Substantial observational studies have demonstrated that remnant cholesterol is associated with CVD risks [30]. A retrospective cohort study of 17,532 CVD-free individuals showed that remnant cholesterol was associated with a 1.65-fold increased risk of developing CVD during 18.7 years of follow-up [23]. Another cohort study of 6,723 patients with coronary artery disease found that the highest quartile of remnant cholesterol was associated with a 1.9-fold risk of recurrent cardiovascular events compared with the lowest quartile [31]. A Danish population-based cohort showed that adults with remnant cholesterol ≥ 1 mmol/L were 2.2 times more likely to die from CVD [32]. The predictive value of remnant cholesterol was also observed in other cardiometabolic diseases. In a cohort study of nearly half a million adults, the hazard ratio for incident type 2 diabetes was 1.95 in the fourth quartile of remnant cholesterol compared with the first quartile [14]. In a Chinese cohort study of 4,237 individuals, remnant cholesterol was significantly associated with the risk of diabetic nephropathy with a hazard ratio of 1.211 [33].

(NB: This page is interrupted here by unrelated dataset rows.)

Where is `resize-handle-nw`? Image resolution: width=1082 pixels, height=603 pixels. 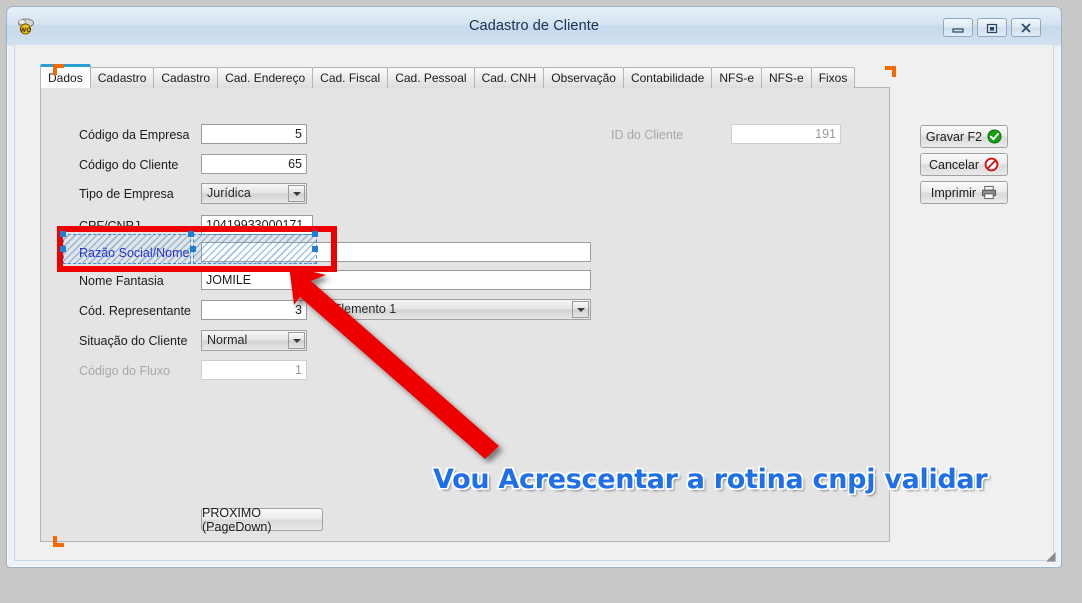 resize-handle-nw is located at coordinates (63, 234).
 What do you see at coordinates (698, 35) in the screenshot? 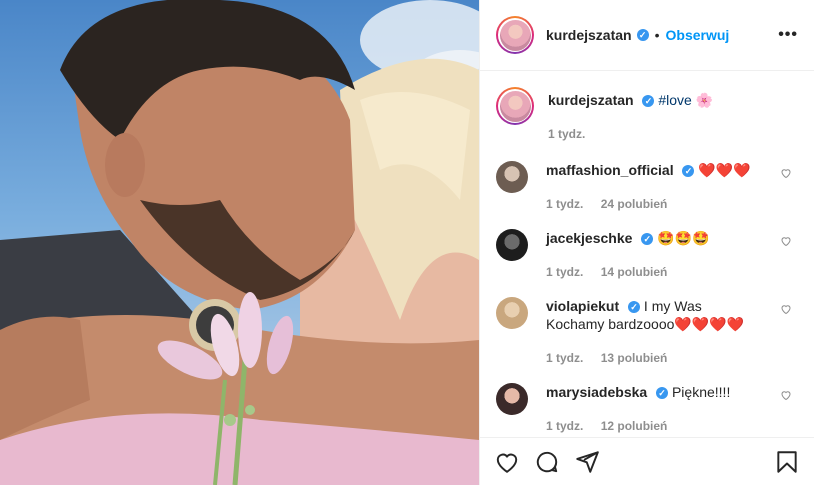
I see `follow-button: Obserwuj` at bounding box center [698, 35].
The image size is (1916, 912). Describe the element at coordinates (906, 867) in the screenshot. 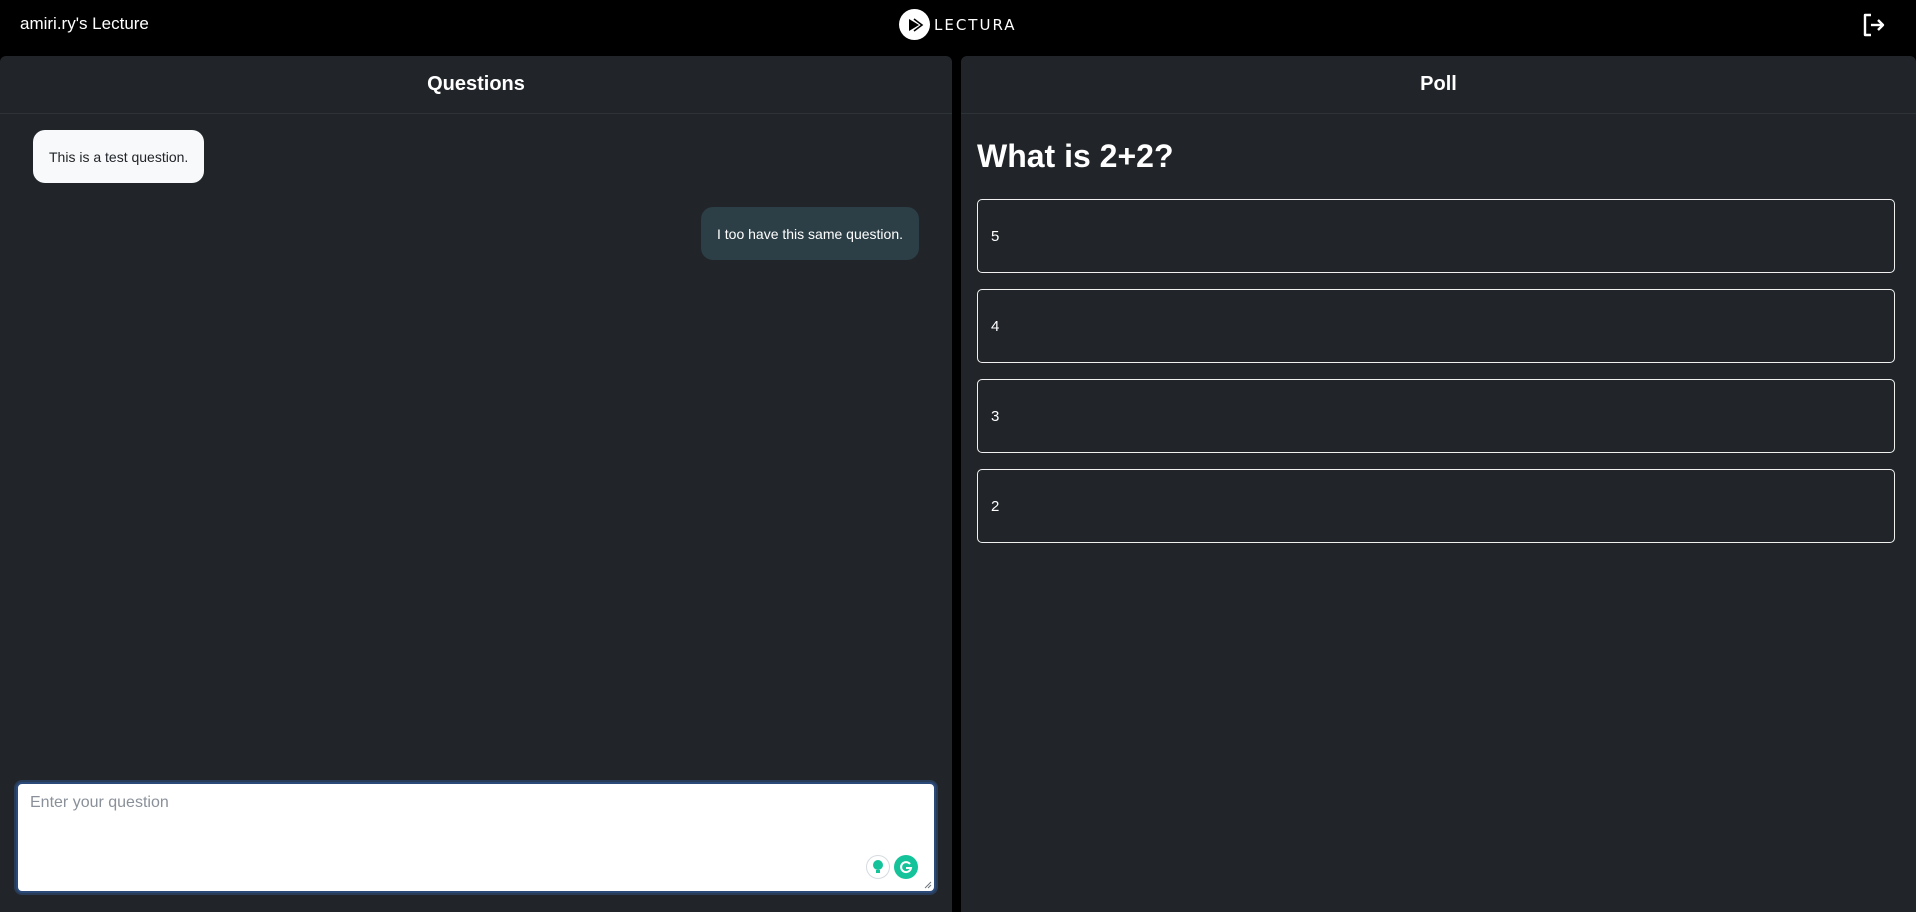

I see `grammarly-icon` at that location.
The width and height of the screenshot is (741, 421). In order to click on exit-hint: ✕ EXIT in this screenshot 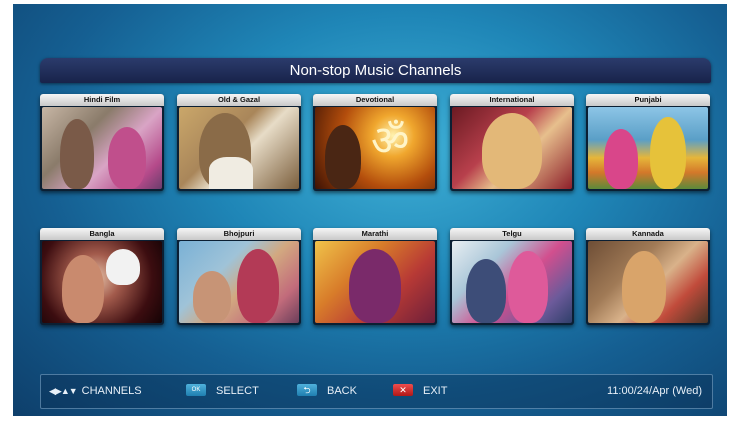, I will do `click(420, 392)`.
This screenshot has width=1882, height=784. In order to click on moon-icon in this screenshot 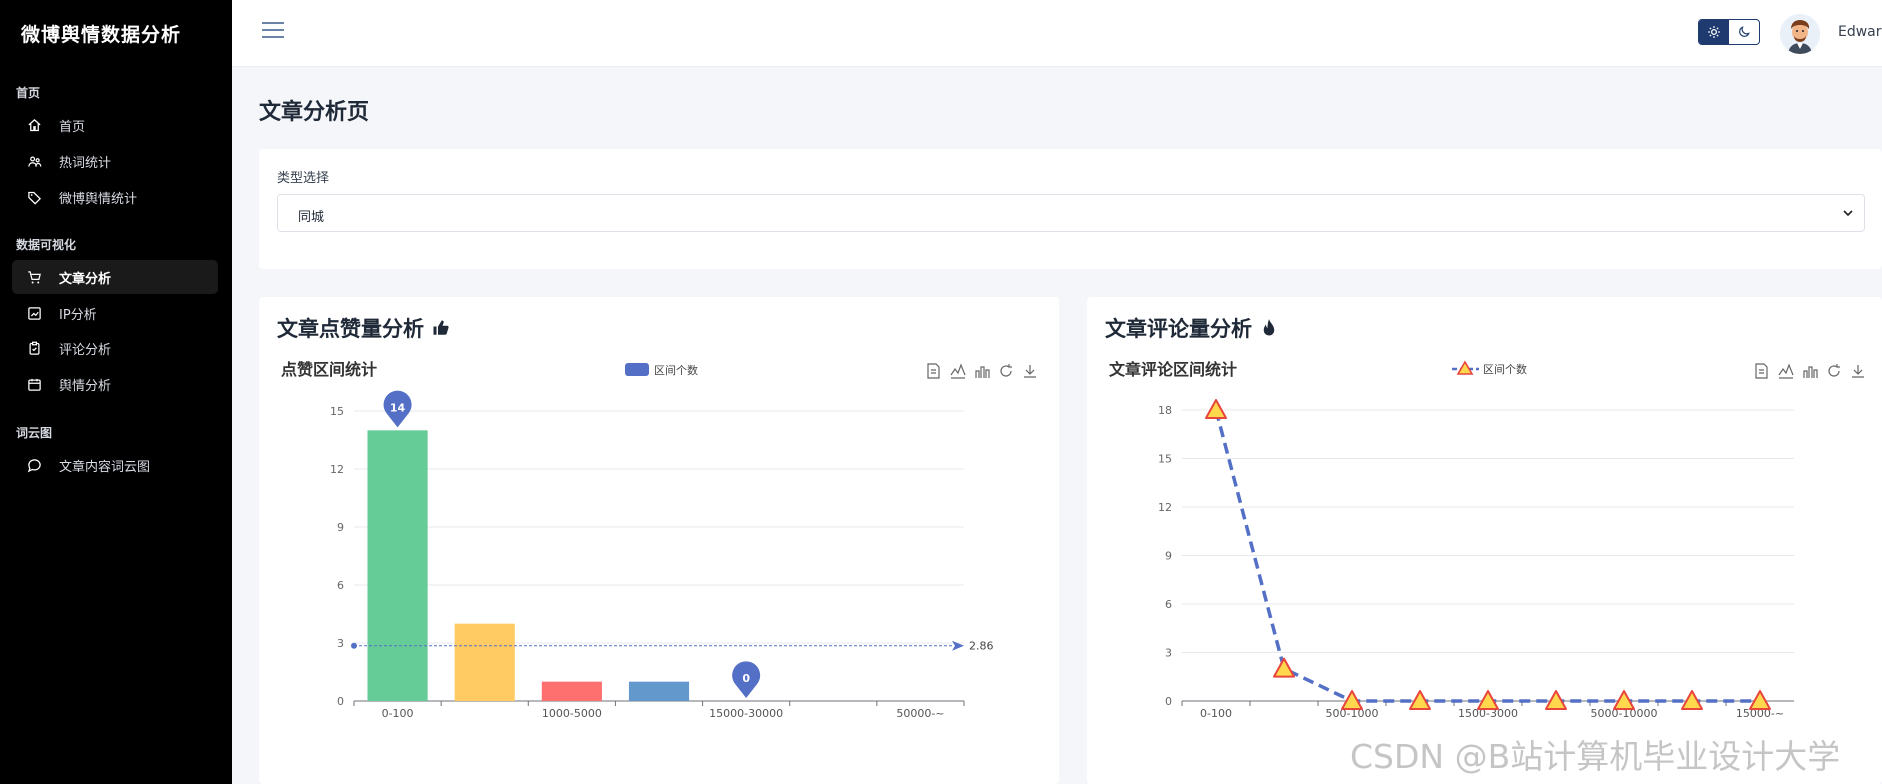, I will do `click(1744, 32)`.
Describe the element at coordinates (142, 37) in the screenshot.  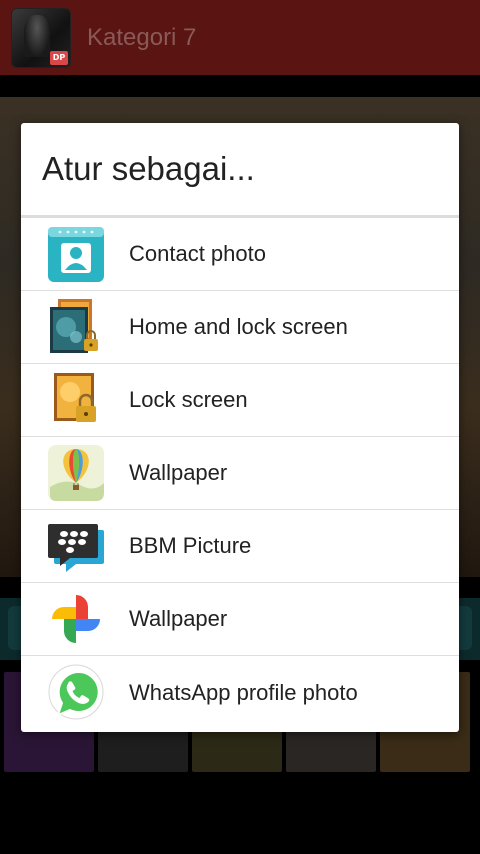
I see `app-title: Kategori 7` at that location.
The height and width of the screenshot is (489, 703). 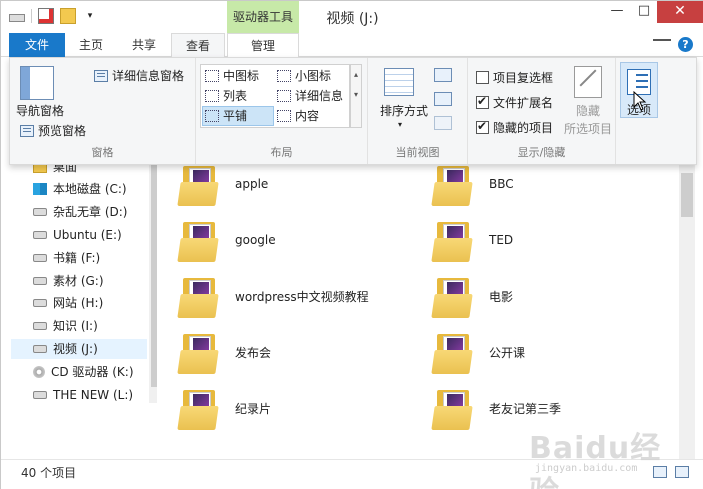 What do you see at coordinates (222, 187) in the screenshot?
I see `folder-tile: apple` at bounding box center [222, 187].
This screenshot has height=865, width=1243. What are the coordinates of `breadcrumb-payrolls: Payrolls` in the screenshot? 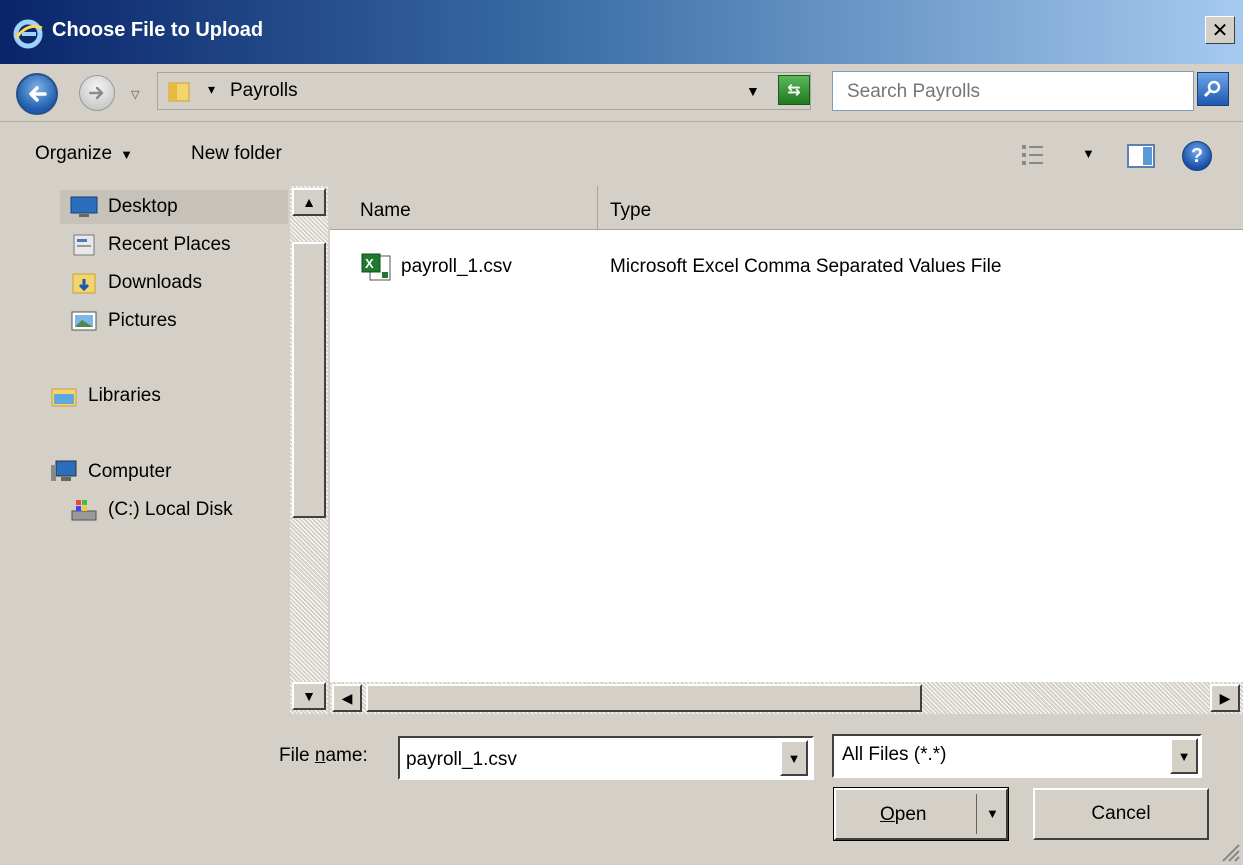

In addition, the serum level of remnant cholesterol has been independently associated with NAFLD [13]. During 5 years of follow-up, adults with the highest quartile of remnant cholesterol carried a 2.8-fold risk of developing NAFLD [16]. A retrospective study of 6,634 Chinese adults with 43 months of follow-up reported that remnant cholesterol was associated with a 1.143-fold risk of incident NAFLD [34]. A cross-sectional study of 3,370 adults found that there was a nonlinear association between remnant cholesterol and NAFLD [35]. In a study of 1,170 adolescents, the hazard ratios for ultrasonography-diagnosed NAFLD in males and females with the lowest quartile of remnant cholesterol were 0.15 and 0.44, respectively [18]. This study also found that the serum level of remnant cholesterol gradually increased in adolescents with nonsteatosis, mild steatosis and moderate-to-severe steatosis. However, they did not investigate the association between remnant cholesterol and NAFLD severity. In the present study, we observed this phenomenon and further explored this association. We found that increased remnant cholesterol was associated with increased severity of NAFLD. Of note, this association was independent of LDL-C, HDL-C and triglycerides. These findings suggested that individuals with higher remnant cholesterol are at higher risk for more severe NAFLD. Given that more severe NAFLD was related to more adverse clinical outcomes, the routine monitoring of remnant cholesterol may provide more opportunities for reducing poor outcomes of NAFLD. This speculation still needs to be verified in future studies.

This study had several limitations. First, this was a cross-sectional study, and we were unable to draw conclusions about the causal relationship between remnant cholesterol and NAFLD severity. Second, the severity of hepatic steatosis in this study was evaluated by transient elastography rather than liver biopsy. Liver biopsy may provide more histological information, including inflammation and fibrosis. Third, remnant cholesterol was calculated based on standard biochemistry profiles but not direct measurement. However, the calculation of remnant cholesterol is practical and economical, and there is a close correlation between the calculated value and the measured value [36].

Conclusion

In conclusion, higher serum levels of remnant cholesterol were associated with more severe hepatic steatosis. This association was not significantly changed in individuals with the optimal ranges of triglycerides, HDL-C and LDL-C. These results indicated that individuals with higher remnant cholesterol are at higher risk for more severe NAFLD, regardless of their traditional lipid profiles. This needs to be validated in future studies.